- TEKS YANG DIBERIKAN:

────

Kurang dari satu
setengah abad yang lalu, seorang fisikawan Albert Einstein lahir. Ia merupakan
deretan orang jenius, yang kemudian menjadi tokoh pengubah sejarah dunia.
Ia lahir di era perang
dunia dan menemukan teori relativitas yang menjadi cikal bakal kehancuran
Hirosima dan Nagasaki, sekaligus usainya perang dunia kedua.
Di usia yang relatif
muda, Einstein unggul dalam pelajaran matematika. Meraih nilai matematika lebih
tinggi dari teman sekelasnya selama bertahun-tahun.
Einstein mempelajari
sendiri aljabar dan geometri Euklides selama musim panas. Berhasil membuktikan
sendiri kebenaran teorema Pythagoras saat berusia 12 tahun.
Tak hanya berhenti di
situ, Einstein juga memiliki minat filsafat yang kuat. Di usia belianya, yakni
13 tahun, ia menghabiskan buku Kritik Atas Akal Budi Murni, karya nabi filsafat
Jerman terbesar, Immanuel Kant. Karya-karya Kant, yang tidak dipahami oleh
orang biasa, telah dipahami jelas olehnya.

────

- DATA TERSEDIA:
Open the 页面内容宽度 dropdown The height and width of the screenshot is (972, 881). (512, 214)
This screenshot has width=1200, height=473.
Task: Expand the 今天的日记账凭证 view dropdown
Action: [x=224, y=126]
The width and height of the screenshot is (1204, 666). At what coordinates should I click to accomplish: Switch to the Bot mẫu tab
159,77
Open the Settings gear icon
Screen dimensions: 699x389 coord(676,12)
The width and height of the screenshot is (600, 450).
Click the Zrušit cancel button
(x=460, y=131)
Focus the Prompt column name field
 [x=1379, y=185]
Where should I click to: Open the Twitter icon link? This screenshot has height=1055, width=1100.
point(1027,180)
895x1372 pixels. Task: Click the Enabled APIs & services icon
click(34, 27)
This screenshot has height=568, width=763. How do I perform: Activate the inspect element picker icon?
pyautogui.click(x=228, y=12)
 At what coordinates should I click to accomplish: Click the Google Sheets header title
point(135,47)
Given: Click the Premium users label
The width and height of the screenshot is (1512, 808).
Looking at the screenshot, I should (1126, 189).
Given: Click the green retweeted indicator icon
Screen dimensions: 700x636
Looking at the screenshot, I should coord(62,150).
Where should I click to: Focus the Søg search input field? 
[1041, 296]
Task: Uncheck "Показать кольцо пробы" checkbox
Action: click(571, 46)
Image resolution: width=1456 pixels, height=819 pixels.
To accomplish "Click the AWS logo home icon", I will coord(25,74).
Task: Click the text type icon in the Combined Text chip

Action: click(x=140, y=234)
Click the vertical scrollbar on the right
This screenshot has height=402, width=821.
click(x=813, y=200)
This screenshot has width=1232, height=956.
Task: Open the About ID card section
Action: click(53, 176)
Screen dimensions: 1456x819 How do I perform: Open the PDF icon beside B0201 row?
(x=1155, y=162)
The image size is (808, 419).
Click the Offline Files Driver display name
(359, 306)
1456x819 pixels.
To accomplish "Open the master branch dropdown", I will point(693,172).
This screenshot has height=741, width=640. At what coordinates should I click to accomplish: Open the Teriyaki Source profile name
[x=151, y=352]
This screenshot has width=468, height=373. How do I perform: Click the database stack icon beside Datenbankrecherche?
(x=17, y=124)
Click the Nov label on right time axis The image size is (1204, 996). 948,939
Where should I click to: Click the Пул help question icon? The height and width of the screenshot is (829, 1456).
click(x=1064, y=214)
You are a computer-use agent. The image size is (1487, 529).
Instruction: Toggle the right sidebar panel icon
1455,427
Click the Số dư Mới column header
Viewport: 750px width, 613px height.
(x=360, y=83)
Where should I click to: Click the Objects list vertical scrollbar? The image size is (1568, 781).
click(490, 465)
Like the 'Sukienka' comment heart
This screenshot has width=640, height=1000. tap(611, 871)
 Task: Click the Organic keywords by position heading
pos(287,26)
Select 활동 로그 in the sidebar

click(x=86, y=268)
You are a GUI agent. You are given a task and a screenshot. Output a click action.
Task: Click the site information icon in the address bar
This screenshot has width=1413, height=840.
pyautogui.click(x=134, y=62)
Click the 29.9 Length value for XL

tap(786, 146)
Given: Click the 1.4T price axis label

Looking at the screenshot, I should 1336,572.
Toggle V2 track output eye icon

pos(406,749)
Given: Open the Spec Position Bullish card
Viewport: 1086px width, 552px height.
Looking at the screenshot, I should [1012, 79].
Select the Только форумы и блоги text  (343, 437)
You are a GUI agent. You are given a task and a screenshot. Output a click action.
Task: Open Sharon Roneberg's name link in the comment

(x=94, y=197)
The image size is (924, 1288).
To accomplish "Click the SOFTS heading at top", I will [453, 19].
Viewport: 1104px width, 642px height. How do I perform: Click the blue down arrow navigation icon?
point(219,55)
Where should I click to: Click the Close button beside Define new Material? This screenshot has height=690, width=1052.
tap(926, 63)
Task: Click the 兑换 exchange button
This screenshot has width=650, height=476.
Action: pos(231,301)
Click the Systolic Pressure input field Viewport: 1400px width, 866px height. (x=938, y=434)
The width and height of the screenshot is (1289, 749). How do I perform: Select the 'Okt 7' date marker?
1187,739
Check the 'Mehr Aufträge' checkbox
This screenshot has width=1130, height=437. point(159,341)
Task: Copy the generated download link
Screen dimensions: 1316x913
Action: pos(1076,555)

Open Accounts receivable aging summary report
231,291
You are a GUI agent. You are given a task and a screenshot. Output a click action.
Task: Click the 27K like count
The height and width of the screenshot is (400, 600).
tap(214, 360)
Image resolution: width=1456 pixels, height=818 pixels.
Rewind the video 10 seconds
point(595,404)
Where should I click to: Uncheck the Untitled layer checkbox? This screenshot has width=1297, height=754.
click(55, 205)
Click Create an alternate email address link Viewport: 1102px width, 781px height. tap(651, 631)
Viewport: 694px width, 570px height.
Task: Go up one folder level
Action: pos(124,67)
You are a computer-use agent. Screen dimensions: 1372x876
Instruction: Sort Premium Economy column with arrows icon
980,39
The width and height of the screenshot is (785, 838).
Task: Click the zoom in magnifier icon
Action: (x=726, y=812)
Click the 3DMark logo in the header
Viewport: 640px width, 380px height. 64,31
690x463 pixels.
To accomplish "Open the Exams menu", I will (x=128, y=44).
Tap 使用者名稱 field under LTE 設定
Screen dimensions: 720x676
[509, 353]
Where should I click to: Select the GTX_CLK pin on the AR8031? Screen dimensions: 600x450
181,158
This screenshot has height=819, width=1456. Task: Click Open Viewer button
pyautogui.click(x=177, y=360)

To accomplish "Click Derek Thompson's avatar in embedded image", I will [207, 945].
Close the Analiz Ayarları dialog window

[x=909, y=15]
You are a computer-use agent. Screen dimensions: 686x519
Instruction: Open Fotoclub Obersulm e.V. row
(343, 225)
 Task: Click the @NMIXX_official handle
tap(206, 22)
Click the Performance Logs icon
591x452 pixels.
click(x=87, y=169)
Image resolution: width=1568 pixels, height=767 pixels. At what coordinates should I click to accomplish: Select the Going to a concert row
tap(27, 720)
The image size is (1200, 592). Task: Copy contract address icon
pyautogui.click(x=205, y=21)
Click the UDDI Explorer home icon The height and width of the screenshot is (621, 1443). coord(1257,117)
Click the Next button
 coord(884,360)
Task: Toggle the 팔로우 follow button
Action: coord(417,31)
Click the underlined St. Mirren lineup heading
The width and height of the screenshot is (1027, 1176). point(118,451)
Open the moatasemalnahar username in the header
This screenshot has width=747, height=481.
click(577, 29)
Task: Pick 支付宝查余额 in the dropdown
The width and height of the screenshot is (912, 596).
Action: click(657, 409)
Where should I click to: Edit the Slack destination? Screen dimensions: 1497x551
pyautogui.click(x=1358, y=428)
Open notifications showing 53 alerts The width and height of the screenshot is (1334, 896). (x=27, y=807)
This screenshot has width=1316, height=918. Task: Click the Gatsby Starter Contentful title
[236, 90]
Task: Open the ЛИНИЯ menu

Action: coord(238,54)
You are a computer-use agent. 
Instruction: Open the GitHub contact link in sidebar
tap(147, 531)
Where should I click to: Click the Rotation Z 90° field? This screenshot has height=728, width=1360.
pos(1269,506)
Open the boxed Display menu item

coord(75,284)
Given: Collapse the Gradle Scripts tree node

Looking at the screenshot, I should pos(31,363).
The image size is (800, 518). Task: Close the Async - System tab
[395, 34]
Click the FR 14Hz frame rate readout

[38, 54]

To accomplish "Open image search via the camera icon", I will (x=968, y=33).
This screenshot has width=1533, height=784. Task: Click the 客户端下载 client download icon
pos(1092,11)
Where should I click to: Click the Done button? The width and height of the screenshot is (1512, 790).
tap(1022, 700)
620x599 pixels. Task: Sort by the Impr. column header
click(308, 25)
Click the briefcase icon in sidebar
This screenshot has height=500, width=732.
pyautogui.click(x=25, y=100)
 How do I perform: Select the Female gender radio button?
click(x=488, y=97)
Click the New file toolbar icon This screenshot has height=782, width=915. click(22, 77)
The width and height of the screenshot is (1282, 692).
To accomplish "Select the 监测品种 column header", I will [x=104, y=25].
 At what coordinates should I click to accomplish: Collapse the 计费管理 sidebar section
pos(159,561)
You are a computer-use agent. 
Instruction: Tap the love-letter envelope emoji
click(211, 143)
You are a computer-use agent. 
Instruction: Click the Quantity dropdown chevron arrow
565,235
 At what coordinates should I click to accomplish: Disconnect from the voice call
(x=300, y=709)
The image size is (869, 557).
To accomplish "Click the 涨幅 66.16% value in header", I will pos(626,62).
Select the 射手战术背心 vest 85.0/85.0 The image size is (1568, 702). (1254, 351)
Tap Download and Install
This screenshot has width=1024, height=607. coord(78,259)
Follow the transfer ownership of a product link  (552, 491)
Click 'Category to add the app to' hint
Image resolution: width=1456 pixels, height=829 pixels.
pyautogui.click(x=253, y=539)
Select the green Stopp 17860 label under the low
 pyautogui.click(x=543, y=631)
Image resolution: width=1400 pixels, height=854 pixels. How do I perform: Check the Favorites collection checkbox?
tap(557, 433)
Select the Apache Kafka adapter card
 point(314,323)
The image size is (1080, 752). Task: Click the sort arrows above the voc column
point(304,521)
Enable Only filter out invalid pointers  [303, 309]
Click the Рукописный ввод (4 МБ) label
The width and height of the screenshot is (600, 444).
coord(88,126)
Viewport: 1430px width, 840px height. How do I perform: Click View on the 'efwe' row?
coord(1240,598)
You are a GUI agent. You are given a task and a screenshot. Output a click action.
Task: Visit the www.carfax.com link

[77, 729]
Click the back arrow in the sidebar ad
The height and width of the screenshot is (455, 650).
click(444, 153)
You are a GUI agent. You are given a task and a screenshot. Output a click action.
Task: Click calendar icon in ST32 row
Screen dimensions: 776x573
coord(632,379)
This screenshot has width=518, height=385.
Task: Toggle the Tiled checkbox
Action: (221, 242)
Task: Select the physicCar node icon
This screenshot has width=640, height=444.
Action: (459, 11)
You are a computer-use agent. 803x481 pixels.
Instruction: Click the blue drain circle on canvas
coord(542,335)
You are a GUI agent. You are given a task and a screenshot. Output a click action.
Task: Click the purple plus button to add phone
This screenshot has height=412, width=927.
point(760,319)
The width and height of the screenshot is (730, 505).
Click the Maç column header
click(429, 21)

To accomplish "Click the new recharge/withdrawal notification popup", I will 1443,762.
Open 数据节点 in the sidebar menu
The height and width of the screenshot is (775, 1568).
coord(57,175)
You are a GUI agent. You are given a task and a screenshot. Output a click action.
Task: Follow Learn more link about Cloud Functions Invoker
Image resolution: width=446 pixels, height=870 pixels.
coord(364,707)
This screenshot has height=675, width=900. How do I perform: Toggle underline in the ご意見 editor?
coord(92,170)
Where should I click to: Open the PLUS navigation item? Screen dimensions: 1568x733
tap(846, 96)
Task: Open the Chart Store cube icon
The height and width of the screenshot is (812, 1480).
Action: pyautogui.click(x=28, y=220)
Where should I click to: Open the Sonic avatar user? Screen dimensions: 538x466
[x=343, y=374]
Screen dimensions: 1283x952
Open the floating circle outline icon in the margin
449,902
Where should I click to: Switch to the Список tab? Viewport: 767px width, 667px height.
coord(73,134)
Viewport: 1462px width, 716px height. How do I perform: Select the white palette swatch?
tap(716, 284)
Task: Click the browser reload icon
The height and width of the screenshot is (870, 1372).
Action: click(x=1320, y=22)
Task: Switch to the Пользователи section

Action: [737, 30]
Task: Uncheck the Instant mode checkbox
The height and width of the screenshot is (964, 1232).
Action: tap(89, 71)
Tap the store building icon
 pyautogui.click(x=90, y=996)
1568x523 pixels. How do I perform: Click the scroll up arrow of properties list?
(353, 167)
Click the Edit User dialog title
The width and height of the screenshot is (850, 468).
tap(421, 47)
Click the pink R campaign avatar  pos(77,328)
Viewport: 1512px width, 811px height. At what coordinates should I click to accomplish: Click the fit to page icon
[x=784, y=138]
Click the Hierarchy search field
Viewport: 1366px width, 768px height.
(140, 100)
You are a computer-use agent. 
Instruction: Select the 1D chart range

────

- YANG DIHARAPKAN:
Ketik ulang teks tentang Albert Einstein, semuanya mulai dari "Einstein mempelajari" terus ke bawah hingga "berusia 12 tahun.".

- PENYELESAIAN:
Einstein mempelajari
sendiri aljabar dan geometri Euklides selama musim panas. Berhasil membuktikan
sendiri kebenaran teorema Pythagoras saat berusia 12 tahun.